*TASK*:
Repeat each line, word for word, from the one containing "Viewport: 603px width, 840px height." through the last line of the entries, and include no other output.

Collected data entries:
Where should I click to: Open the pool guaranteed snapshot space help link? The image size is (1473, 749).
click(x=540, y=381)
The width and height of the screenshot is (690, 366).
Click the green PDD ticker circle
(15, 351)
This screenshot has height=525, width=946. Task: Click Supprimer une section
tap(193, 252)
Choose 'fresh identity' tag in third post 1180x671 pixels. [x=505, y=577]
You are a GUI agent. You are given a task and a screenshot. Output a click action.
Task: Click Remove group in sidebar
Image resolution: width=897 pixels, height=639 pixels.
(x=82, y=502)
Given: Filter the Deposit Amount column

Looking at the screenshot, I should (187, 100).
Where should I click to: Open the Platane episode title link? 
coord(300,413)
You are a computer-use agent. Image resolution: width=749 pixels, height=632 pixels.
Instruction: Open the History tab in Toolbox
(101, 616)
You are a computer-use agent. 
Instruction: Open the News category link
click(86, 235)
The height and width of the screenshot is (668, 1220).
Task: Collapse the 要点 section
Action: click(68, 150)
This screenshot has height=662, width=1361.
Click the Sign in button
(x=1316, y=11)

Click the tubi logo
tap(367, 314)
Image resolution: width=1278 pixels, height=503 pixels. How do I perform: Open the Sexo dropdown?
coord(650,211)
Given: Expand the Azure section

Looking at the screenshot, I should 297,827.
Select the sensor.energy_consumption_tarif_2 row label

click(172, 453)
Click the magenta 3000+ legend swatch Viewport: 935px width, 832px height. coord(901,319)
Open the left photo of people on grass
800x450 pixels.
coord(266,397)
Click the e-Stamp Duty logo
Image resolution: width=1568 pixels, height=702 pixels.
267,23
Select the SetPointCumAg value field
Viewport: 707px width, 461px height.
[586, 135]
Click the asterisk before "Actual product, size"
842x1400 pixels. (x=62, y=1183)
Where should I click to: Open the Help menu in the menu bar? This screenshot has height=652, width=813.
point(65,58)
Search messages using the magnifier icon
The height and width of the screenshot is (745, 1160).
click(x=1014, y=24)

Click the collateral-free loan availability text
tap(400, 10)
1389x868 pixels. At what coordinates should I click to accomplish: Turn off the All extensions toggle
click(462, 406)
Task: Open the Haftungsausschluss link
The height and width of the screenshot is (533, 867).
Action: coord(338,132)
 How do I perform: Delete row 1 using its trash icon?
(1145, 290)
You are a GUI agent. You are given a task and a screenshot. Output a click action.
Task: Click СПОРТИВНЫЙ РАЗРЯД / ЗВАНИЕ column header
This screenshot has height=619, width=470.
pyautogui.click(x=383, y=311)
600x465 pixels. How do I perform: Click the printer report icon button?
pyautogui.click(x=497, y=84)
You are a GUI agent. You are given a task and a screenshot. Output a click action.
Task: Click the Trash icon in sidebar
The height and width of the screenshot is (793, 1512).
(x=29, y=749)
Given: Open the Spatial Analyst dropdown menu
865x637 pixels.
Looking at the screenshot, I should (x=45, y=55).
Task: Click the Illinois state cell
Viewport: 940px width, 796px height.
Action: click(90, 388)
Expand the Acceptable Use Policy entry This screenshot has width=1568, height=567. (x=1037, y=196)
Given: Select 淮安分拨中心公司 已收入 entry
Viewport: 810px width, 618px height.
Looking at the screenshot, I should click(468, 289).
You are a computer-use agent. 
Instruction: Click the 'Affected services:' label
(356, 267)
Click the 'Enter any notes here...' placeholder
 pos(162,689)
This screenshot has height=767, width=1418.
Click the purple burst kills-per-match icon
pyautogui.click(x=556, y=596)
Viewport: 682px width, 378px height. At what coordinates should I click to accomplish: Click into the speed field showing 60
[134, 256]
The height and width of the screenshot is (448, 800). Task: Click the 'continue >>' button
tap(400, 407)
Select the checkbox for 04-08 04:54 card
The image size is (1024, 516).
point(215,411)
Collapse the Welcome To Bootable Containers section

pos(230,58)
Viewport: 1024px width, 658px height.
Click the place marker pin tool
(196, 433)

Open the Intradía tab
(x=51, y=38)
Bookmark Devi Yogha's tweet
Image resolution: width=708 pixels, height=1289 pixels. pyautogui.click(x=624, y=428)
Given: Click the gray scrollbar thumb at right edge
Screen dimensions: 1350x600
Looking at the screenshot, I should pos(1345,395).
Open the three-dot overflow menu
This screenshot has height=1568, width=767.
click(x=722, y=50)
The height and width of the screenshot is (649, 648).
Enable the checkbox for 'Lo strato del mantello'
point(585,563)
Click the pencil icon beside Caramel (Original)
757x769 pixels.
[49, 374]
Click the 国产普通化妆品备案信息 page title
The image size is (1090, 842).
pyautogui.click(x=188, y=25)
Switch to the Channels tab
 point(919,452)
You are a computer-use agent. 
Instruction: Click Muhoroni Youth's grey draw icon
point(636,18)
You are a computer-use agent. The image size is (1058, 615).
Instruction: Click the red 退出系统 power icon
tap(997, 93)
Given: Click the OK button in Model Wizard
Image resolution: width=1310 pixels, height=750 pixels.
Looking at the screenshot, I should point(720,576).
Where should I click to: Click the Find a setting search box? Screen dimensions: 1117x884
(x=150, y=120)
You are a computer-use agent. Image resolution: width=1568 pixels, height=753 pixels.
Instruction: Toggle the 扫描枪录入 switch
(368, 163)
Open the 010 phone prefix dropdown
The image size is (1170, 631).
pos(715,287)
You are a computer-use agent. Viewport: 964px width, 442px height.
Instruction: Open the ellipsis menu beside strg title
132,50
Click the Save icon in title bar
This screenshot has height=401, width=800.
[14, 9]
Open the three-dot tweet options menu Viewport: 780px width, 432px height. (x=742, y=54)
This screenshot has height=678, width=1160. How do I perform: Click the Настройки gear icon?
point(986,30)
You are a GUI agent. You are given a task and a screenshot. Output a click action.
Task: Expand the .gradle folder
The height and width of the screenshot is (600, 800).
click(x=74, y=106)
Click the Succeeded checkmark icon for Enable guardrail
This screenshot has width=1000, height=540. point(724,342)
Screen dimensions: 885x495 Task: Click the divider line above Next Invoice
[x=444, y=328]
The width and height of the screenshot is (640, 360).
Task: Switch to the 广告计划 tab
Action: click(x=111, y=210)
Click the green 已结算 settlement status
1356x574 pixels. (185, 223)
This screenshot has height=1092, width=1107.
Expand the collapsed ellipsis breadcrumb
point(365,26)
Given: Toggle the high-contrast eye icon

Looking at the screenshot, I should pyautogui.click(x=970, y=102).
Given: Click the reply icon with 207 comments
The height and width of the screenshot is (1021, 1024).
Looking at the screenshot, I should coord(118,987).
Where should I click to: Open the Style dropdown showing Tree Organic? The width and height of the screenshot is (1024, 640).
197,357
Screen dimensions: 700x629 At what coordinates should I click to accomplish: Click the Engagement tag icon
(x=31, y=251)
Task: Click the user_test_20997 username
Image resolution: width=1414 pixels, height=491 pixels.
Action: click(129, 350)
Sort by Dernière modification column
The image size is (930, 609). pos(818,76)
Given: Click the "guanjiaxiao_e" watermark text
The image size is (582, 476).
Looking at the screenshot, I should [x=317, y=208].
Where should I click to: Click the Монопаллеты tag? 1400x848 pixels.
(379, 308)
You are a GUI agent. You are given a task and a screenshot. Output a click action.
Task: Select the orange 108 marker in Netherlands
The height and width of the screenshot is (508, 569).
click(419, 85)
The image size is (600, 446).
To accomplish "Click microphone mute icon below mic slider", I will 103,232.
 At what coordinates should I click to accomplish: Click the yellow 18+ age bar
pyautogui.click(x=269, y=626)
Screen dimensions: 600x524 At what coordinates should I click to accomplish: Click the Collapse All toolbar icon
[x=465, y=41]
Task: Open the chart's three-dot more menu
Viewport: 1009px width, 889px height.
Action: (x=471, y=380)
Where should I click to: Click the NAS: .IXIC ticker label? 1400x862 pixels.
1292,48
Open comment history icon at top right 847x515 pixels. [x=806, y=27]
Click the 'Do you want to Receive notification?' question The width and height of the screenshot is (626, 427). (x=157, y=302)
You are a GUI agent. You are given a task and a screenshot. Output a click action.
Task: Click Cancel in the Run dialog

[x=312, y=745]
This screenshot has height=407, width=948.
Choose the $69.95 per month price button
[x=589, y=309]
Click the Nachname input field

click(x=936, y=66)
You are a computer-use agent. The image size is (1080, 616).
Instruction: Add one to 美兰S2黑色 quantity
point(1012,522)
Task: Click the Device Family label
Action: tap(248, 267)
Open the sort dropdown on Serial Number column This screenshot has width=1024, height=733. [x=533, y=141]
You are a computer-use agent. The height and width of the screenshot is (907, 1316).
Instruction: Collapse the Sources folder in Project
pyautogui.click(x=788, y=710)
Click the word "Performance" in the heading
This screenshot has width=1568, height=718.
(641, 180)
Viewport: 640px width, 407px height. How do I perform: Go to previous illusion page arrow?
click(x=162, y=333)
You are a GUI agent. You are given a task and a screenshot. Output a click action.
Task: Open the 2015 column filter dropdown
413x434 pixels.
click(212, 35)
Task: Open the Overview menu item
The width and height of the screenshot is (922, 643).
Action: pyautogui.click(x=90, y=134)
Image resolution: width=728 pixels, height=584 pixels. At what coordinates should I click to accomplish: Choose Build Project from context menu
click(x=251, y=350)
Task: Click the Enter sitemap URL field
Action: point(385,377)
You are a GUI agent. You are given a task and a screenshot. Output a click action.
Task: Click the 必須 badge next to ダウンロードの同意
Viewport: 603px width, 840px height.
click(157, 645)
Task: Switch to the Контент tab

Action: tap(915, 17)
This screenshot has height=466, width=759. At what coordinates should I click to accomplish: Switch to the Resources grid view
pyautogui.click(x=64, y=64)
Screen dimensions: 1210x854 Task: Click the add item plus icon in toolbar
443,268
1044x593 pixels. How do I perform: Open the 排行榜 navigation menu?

*RESPONSE TO THE TASK*:
Viewport: 603px width, 840px height.
click(157, 645)
Task: Switch to the Контент tab

Action: tap(915, 17)
This screenshot has height=466, width=759. At what coordinates should I click to accomplish: Switch to the Resources grid view
pyautogui.click(x=64, y=64)
Screen dimensions: 1210x854 Task: Click the add item plus icon in toolbar
443,268
1044x593 pixels. How do I perform: Open the 排行榜 navigation menu?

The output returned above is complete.